GIVEN DATA »

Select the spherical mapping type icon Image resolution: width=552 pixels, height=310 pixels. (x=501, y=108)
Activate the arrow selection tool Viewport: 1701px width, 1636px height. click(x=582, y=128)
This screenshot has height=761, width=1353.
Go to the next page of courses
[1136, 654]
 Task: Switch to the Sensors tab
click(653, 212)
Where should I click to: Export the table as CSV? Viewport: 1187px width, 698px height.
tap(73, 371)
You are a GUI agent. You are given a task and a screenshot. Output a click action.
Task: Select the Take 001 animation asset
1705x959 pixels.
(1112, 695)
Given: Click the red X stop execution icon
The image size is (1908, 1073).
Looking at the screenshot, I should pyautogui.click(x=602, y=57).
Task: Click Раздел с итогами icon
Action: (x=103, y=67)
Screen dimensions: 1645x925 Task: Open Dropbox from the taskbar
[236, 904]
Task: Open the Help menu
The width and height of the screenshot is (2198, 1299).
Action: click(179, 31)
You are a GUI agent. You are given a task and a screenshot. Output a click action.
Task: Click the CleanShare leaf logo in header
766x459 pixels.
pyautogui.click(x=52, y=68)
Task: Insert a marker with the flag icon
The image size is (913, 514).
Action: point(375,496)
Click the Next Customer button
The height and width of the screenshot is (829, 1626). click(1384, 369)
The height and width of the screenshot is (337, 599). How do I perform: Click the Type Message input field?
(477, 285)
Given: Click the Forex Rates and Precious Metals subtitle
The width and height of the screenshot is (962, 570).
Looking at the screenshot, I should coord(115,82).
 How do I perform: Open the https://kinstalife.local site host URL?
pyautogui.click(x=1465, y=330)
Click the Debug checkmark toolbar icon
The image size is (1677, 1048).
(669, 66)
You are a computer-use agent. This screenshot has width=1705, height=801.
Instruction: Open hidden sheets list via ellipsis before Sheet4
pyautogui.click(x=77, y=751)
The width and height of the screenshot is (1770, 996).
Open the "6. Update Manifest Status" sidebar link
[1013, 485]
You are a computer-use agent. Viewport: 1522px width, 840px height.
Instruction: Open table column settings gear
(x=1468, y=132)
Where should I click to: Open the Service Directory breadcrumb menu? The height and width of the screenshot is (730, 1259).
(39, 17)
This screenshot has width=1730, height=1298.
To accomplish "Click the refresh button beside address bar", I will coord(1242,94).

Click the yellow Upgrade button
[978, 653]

TASK DETAILS » Retype all of the lines shown above, keeping each one exact.

RESPONSE BOX »
Select the spherical mapping type icon Image resolution: width=552 pixels, height=310 pixels. (x=501, y=108)
Activate the arrow selection tool Viewport: 1701px width, 1636px height. click(x=582, y=128)
This screenshot has height=761, width=1353.
Go to the next page of courses
[1136, 654]
 Task: Switch to the Sensors tab
click(653, 212)
Where should I click to: Export the table as CSV? Viewport: 1187px width, 698px height.
tap(73, 371)
You are a GUI agent. You are given a task and a screenshot. Output a click action.
Task: Select the Take 001 animation asset
1705x959 pixels.
(1112, 695)
Given: Click the red X stop execution icon
The image size is (1908, 1073).
Looking at the screenshot, I should pyautogui.click(x=602, y=57).
Task: Click Раздел с итогами icon
Action: (x=103, y=67)
Screen dimensions: 1645x925 Task: Open Dropbox from the taskbar
[236, 904]
Task: Open the Help menu
The width and height of the screenshot is (2198, 1299).
Action: click(179, 31)
You are a GUI agent. You are given a task and a screenshot. Output a click action.
Task: Click the CleanShare leaf logo in header
766x459 pixels.
pyautogui.click(x=52, y=68)
Task: Insert a marker with the flag icon
The image size is (913, 514).
Action: point(375,496)
Click the Next Customer button
The height and width of the screenshot is (829, 1626). click(1384, 369)
The height and width of the screenshot is (337, 599). How do I perform: Click the Type Message input field?
(477, 285)
Given: Click the Forex Rates and Precious Metals subtitle
The width and height of the screenshot is (962, 570).
Looking at the screenshot, I should coord(115,82).
 How do I perform: Open the https://kinstalife.local site host URL?
pyautogui.click(x=1465, y=330)
Click the Debug checkmark toolbar icon
The image size is (1677, 1048).
(669, 66)
You are a computer-use agent. This screenshot has width=1705, height=801.
Instruction: Open hidden sheets list via ellipsis before Sheet4
pyautogui.click(x=77, y=751)
The width and height of the screenshot is (1770, 996).
Open the "6. Update Manifest Status" sidebar link
[1013, 485]
You are a computer-use agent. Viewport: 1522px width, 840px height.
Instruction: Open table column settings gear
(x=1468, y=132)
Where should I click to: Open the Service Directory breadcrumb menu? The height and width of the screenshot is (730, 1259).
(39, 17)
This screenshot has width=1730, height=1298.
To accomplish "Click the refresh button beside address bar", I will coord(1242,94).

Click the yellow Upgrade button
[978, 653]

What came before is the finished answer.